* _Texte cité_

....

Le Projet de loi de financement de la sécurité sociale pour 2014, dont le dossier de presse avait été présenté le 26 septembre 2013, comporte une mesure technique destinée à augmenter les taux de cotisations sociales sur les intérêts et plus-values réalisés depuis 1997, en leur appliquant le taux en vigueur au lieu du taux historique prévu. La récente médiatisation de cette mesure, notamment chez Radio France et Europe 1, ce matin, pourrait faire pression sur le législateur pour qu’elle soit enterrée.
Sur cBanque, nous sommes fiers d’avoir été le premier média à signaler que cette mesure posait un problème de légalité constitutionnelle du fait de sa rétroactivité. Voir notre papier du 27 septembre, le gouvernement veut une rétroactivité sur le calcul des cotisations sociales dans notre rubrique analyse et décryptage.
Maintenant que cette mesure n’est plus confidentielle et que des grands médias généralistes s’en sont emparés, il y a beaucoup plus de chance que le texte soit amendé ou, au pire, que les sages du Conseil constitutionnel soient plus attentifs à ce point précis, et censurent alors la mesure (comme ils l’avaient déjà fait il y a un an à propos d’une requalification rétroactive du Prélèvement forfaitaire libératoire).
Mais il faut dire que l’on entend (et notamment de certains politiques) ou que l’on lit un petit peu n’importe quoi sur ce sujet, qui reste très technique ! Par exemple, que cette mesure est rétroactive car elle s’applique à compter du 26 septembre 2013 ou qu’elle touche les classes populaires (c’est-à-dire des gens qui ont assez d’argent pour le placer pendant des décennies sur un PEA, une assurance-vie et un PEL).
Le problème que pose la rétroactivité de cette mesure est qu’elle modifie le taux de cotisations sociales selon la date de clôture du produit. Ainsi, une clôture effectuée un 20 septembre 2013 et une autre le 30 septembre 2013 (1), portant sur des mêmes montants, n’auront pas les mêmes contributions à payer. C’est qu’on appelle une rupture d’égalité. Voir à ce propos le blog JacquesDuhel.com qui donne un exemple chiffré.

....

* _Données_

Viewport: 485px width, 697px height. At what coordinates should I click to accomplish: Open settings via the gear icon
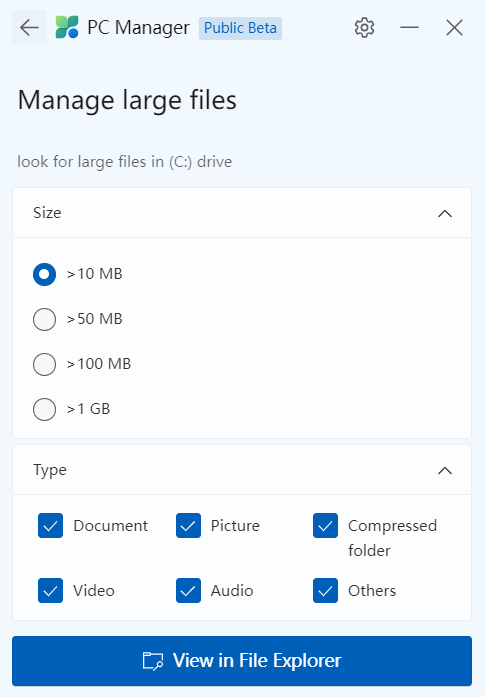(x=364, y=28)
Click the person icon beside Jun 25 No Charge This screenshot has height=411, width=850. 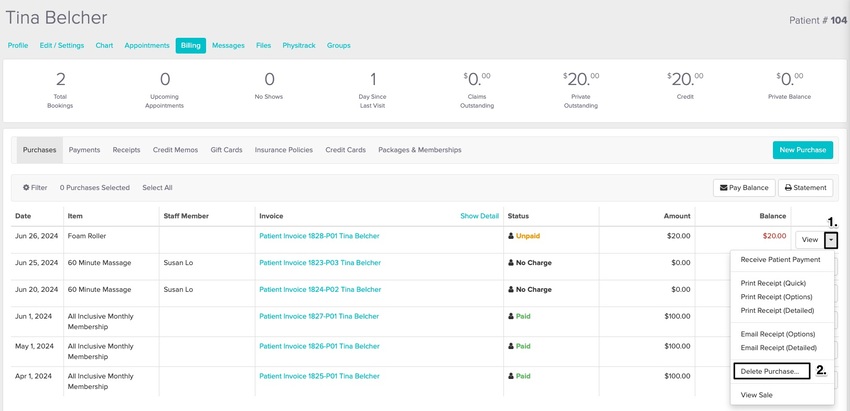[x=511, y=262]
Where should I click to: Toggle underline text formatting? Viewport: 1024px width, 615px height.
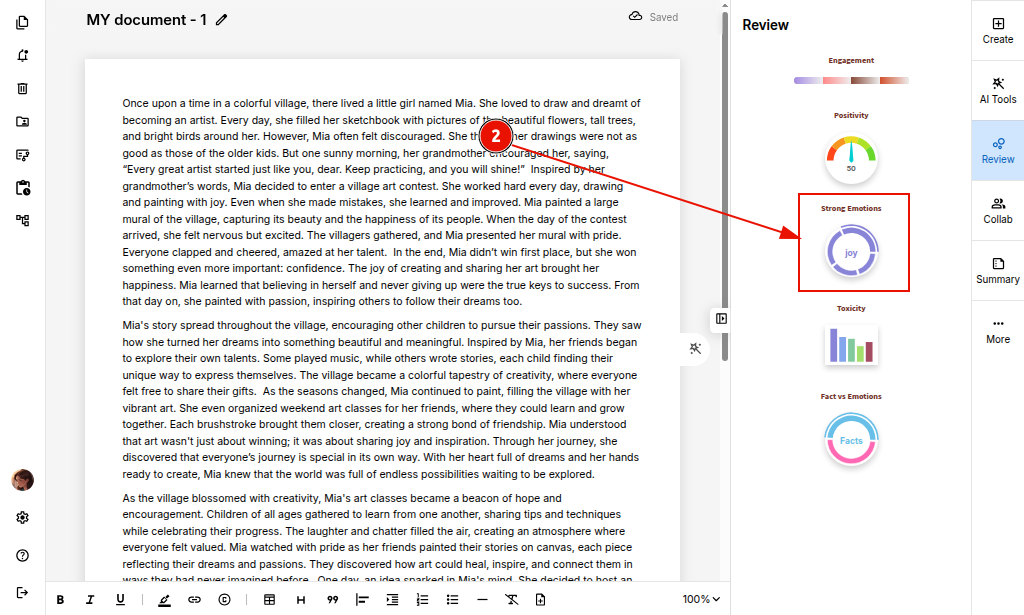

....

* _Consignes de travail_
1 – Résumez en deux phrases le texte cité sur les cotisations sociales.
2 – Selon le texte cité, quel jour le dossier de presse du projet de loi de financement de la sécurité sociale pour 2014 avait-il été présenté ?
Les lignes proviennent d'une autre source que le texte cité.

* _Réponses rédigées_
1 – Le projet de loi de financement de la sécurité sociale pour 2014 prévoit d'appliquer aux intérêts et plus-values réalisés depuis 1997 le taux de cotisations sociales en vigueur plutôt que le taux historique. Cette mesure est désormais médiatisée et pourrait être amendée ou censurée par le Conseil constitutionnel, car sa rétroactivité fait dépendre le taux de la date de clôture du produit, ce qui crée une rupture d'égalité.

2 – Le 26 septembre 2013.